The following vignette is a more comprehensive version of the short
example on the homepage and exemplifies how to use the core functions of
this package. Although using specr
strictly speaking does
not require any other package, we recommend to also load the
tidyverse
as it provides valuable functions for data
wrangling and adapting outputs from specr
functions.
Furthermore, the tidyverse
includes ggplot2
which can be used to modify the layout of the plots.
In order to understand what type of analytical choices exists and how they could affect a “multiverse” of results, you need to understand your data set. In a first step, you should hence investigate your data closely. For this example, we are going to use a simulated data set (included in specr).

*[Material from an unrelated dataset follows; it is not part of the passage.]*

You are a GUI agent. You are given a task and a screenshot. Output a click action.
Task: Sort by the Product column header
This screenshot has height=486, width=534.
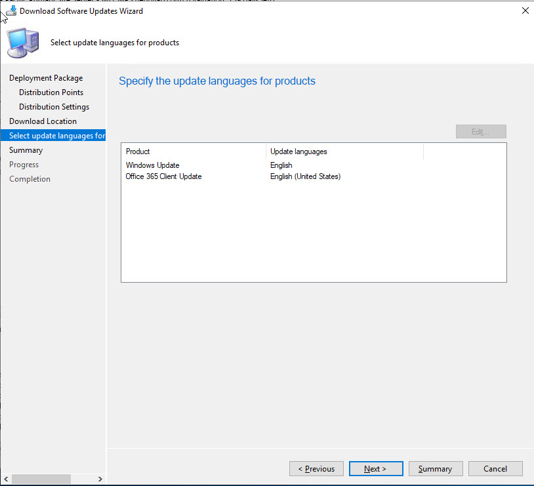click(193, 152)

# We have a look at the simulated data set that is included in the package
head(example_data)
#> # A tibble: 6 × 15
#> group1 group2 group3 x1 x2 x3 x4 c1 c2 c3
#> <chr> <chr> <chr> <dbl> <dbl> <dbl> <dbl> <dbl> <dbl> <dbl>
#> 1 middle female C 1.17 -0.363 -0.999 -0.293 0.736 0.171 0.244
#> 2 middle male B 0.765 0.0349 0.129 -0.155 -0.720 0.0165 -0.771
#> 3 old female A -2.33 -0.998 -1.11 -1.27 0.104 -2.90 -6.95
#> 4 old female B -0.507 -0.970 -0.0867 -0.978 1.79 -0.138 -0.431
#> 5 old male A -0.999 0.546 0.901 2.57 -0.245 2.02 2.83
#> 6 middle male A -0.177 -1.37 0.0947 -2.53 0.315 -0.688 -1.33
#> # … with 5 more variables: c4 <dbl>, y1 <dbl>, y2 <dbl>, y3 <dbl>, y4 <dbl>
In this example, we assume that x
represents independent
variables, y
represents dependent variables, c
represents control variables, and group
denotes potential
grouping variables that can be used for subsetting the data. Note that
these variables are characters
. To use them as grouping
variables later, they need to be such character-variables. Numeric
variables will not work and need to be transformed beforehand.

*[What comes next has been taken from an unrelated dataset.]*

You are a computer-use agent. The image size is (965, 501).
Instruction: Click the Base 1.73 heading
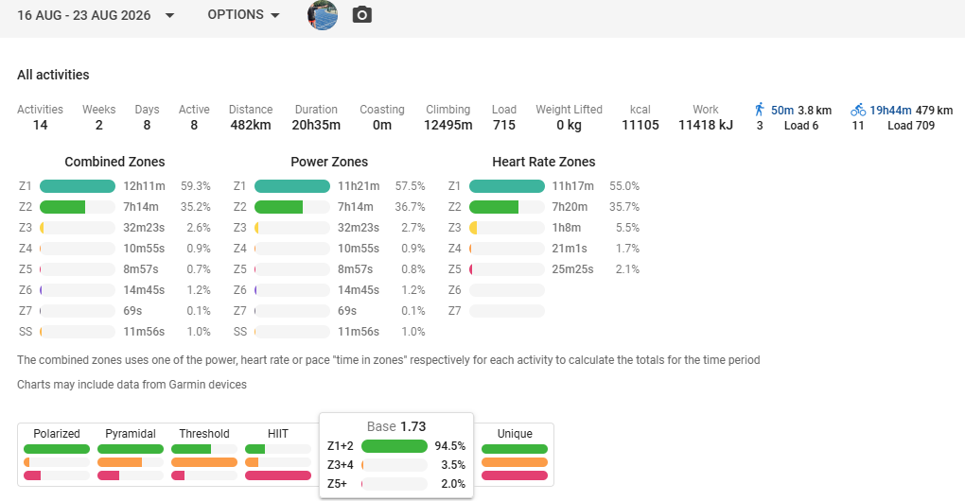396,426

The next step involves setting up all specifications. This step
involves an in-depth understanding of the research question and the
model(s) that will be specified. In this case, we assume simply that
x
should be positively correlated with y
. We
use the function setup()
to specify different analytical
decisions.
One type of analytical choice that could additionally affect the
results refers to the type of model that is estimated. The function runs
traditional linear regression models by default (i.e. when
model = "lm"
is provided as argument). However, customized
model functions can be passed to the function, too. The only requirement
is that the customized function has formula
and
data
as argument names. The self-made function needs to be
a model estimation function, that takes the formula and estimates the
model based on the data.
Once we have specified all analytic decisions, we run the function
and save the results in the object specs
. We can then use
the summary function to get a quick overview of the multiverse.

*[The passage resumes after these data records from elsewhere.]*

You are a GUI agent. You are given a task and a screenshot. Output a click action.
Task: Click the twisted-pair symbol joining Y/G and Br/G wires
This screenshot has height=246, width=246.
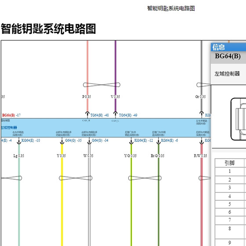[145, 178]
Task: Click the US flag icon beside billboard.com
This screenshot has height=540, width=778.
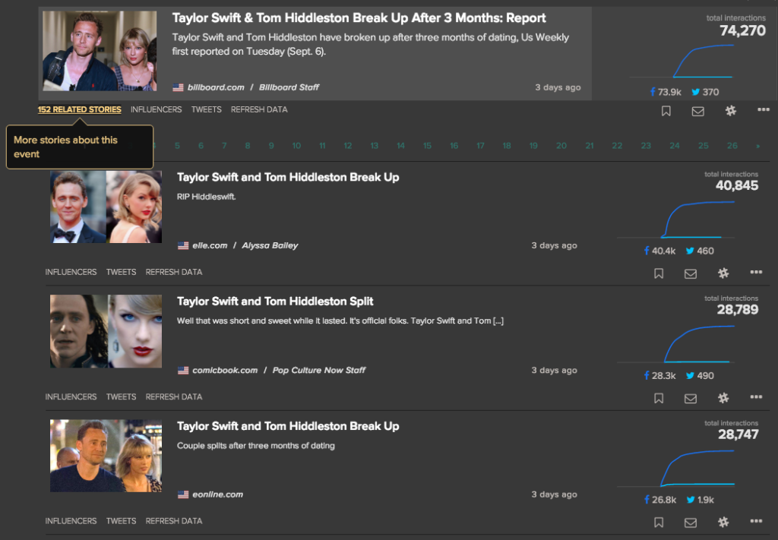Action: 176,87
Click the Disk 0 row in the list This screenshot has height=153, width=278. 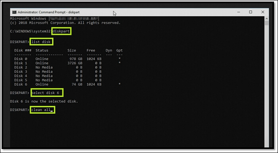(x=68, y=59)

# specific model fitting function
lm_gaussian <- function(formula, data) {
glm(formula = formula,
data = data,
family = gaussian(link = "identity"))
}
# Specifying the analytic decisions
specs <- setup(data = example_data, # First, we provide the data set
y = c("y1", "y2"), # We choose only one dependent variable
x = c("x1", "x2"), # Two independent variables
model = c("lm", "lm_gaussian"), # We estimate two types of models
distinct(example_data, group1), # Subset 1
distinct(example_data, group2), # Subset 2
controls = c("c1", "c2")) # We include two control variable
# Overview of the specifications/multiverse
summary(specs, rows = 20)
#> Setup for the Specification Curve Analysis
#> -------------------------------------------
#> Class: specr.setup -- version: 1.0.0
#> Number of specifications: 384
#>
#> Specifications:
#>
#> Independent variable: x1, x2
#> Dependent variable: y1, y2
#> Models: lm, lm_gaussian
#> Covariates: no covariates, c1, c2, c1 + c2
#> Subsets analyses: middle & female, old & female, young & female, female, middle & male, old & male, young & male, male, middle, old, young, all
#>
#> Function used to extract parameters:
#>
#> function(x) broom::tidy(x, conf.int = TRUE)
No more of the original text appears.